[REQUIREMENT]: Count the lines in the material below that contain the string "Task". Give only the number.

[RECORDS SHOWN]:
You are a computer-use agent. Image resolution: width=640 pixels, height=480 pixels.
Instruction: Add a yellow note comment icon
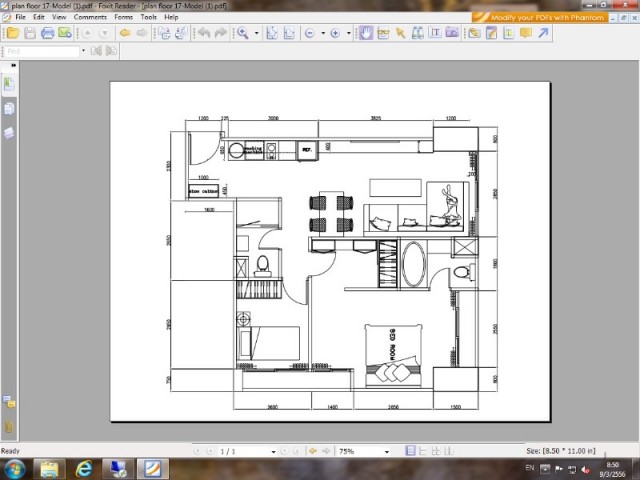tap(525, 33)
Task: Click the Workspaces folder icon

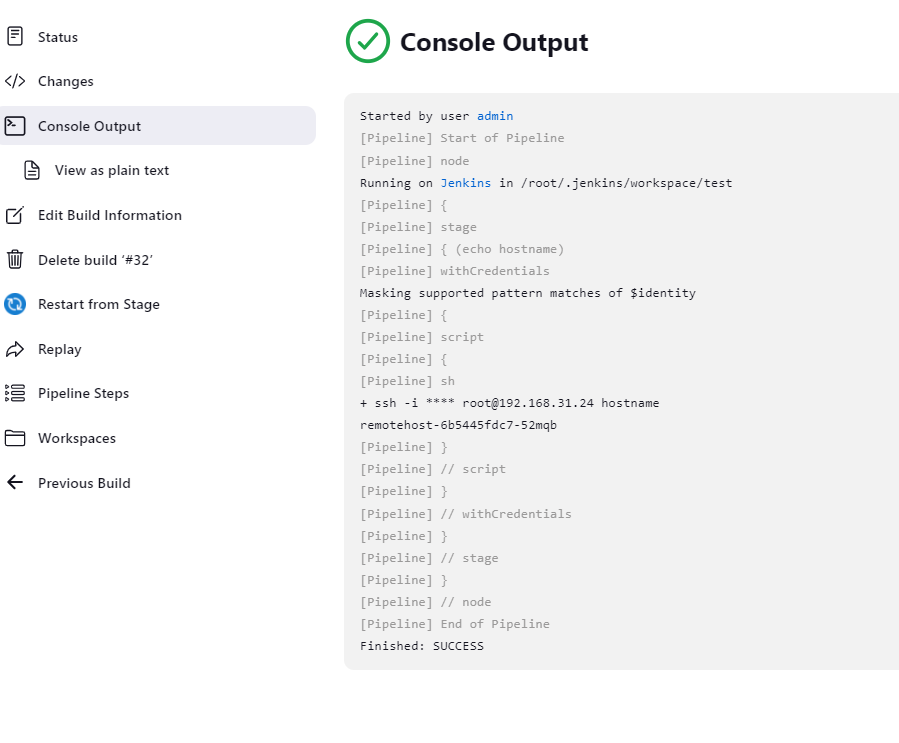Action: (15, 438)
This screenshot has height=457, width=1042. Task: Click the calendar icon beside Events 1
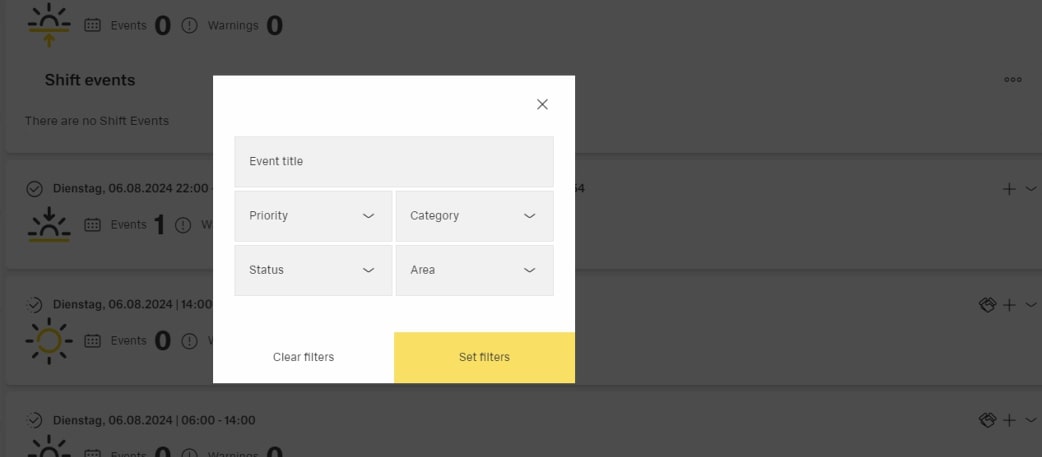point(93,225)
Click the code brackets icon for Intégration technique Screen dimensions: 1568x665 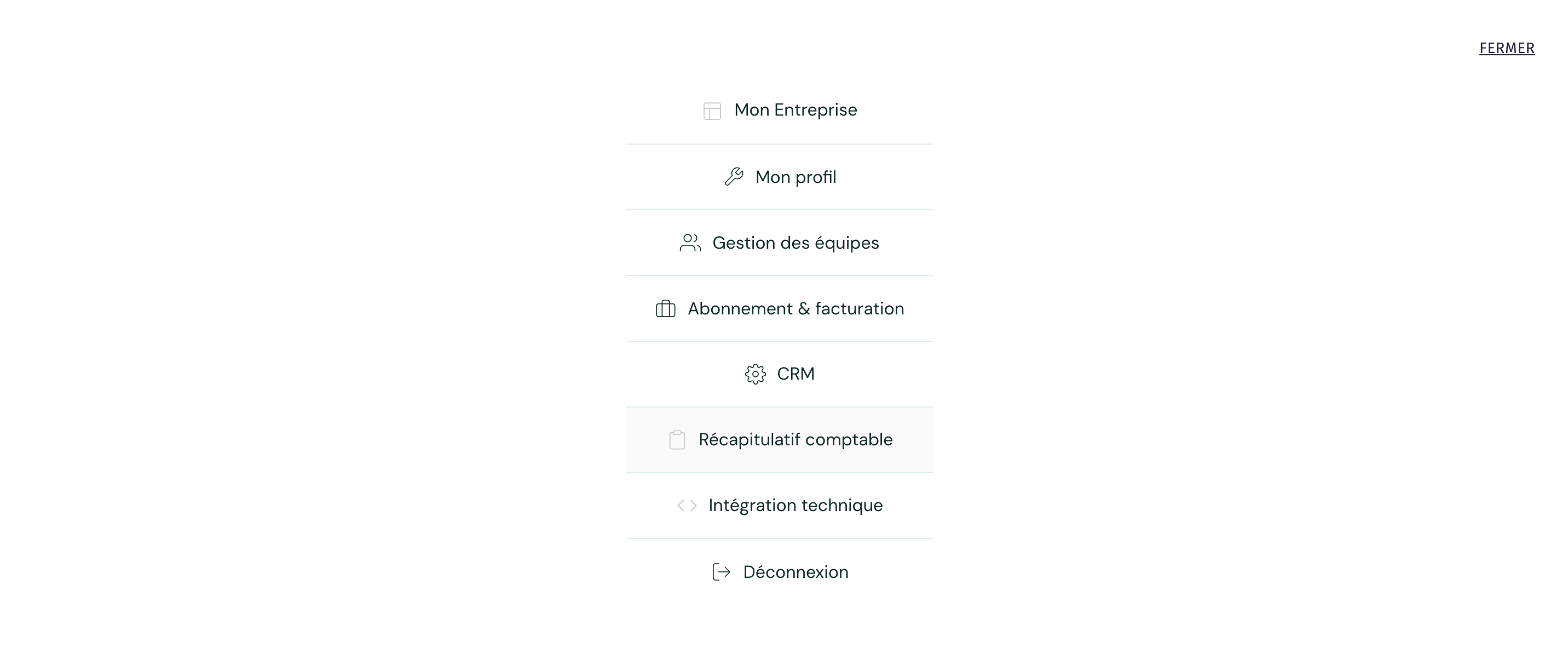(687, 506)
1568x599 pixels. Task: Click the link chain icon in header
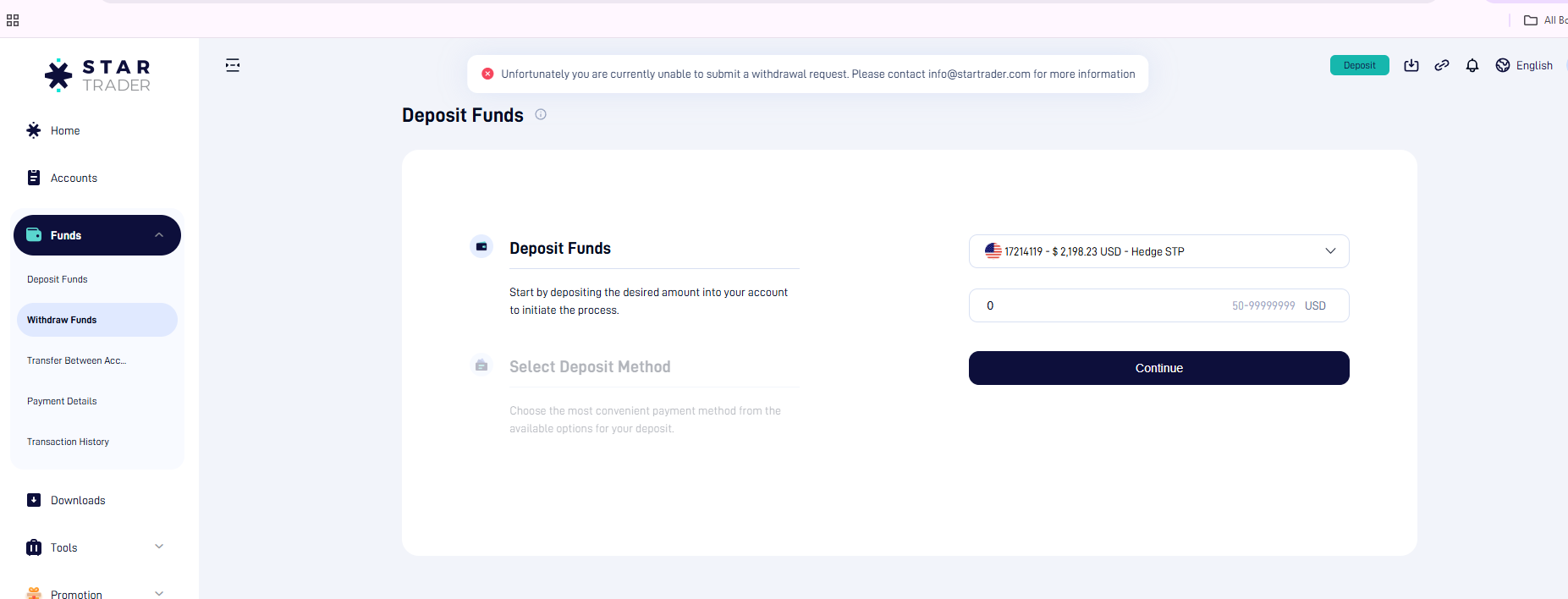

[WRITTEN REPLY]: 3